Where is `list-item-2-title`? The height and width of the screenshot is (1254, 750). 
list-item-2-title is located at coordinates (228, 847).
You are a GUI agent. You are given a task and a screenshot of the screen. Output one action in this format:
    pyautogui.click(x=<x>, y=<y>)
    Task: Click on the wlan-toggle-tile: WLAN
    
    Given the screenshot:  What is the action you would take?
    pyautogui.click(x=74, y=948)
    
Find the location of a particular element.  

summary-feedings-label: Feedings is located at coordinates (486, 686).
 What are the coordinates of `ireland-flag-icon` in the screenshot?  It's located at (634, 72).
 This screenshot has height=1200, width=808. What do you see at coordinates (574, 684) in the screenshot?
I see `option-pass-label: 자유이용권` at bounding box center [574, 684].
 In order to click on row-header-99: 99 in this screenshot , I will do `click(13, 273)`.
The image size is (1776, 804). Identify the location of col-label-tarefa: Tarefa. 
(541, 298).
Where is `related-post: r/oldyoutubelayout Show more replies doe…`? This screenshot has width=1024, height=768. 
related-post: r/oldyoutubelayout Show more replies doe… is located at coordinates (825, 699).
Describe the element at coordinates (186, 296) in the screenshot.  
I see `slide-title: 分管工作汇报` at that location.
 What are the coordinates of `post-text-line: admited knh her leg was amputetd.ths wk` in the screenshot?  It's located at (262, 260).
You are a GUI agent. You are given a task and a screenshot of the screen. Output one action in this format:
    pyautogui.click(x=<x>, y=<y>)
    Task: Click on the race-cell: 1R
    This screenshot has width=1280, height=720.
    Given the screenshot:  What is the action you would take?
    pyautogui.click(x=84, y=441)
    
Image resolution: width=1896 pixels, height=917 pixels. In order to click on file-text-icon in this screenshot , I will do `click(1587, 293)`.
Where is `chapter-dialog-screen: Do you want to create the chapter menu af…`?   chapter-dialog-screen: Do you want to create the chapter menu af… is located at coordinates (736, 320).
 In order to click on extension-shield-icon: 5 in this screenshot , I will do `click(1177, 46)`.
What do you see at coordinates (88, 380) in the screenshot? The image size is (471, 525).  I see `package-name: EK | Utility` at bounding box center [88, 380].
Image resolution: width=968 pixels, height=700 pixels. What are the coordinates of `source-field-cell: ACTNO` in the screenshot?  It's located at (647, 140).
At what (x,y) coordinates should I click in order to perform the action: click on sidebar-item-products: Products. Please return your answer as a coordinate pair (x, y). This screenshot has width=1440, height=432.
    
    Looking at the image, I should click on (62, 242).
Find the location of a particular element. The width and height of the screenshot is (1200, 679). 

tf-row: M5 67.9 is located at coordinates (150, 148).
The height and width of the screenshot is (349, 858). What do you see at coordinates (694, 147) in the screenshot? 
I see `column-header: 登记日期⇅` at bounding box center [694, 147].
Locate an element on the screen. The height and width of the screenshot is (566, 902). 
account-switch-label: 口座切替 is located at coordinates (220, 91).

> **Task instructions**
Reproduce the records verbatim, from the line containing "Describe the element" through the line containing "at (262, 260).", both included.

> **Written reply**
Describe the element at coordinates (186, 296) in the screenshot.  
I see `slide-title: 分管工作汇报` at that location.
 What are the coordinates of `post-text-line: admited knh her leg was amputetd.ths wk` in the screenshot?  It's located at (262, 260).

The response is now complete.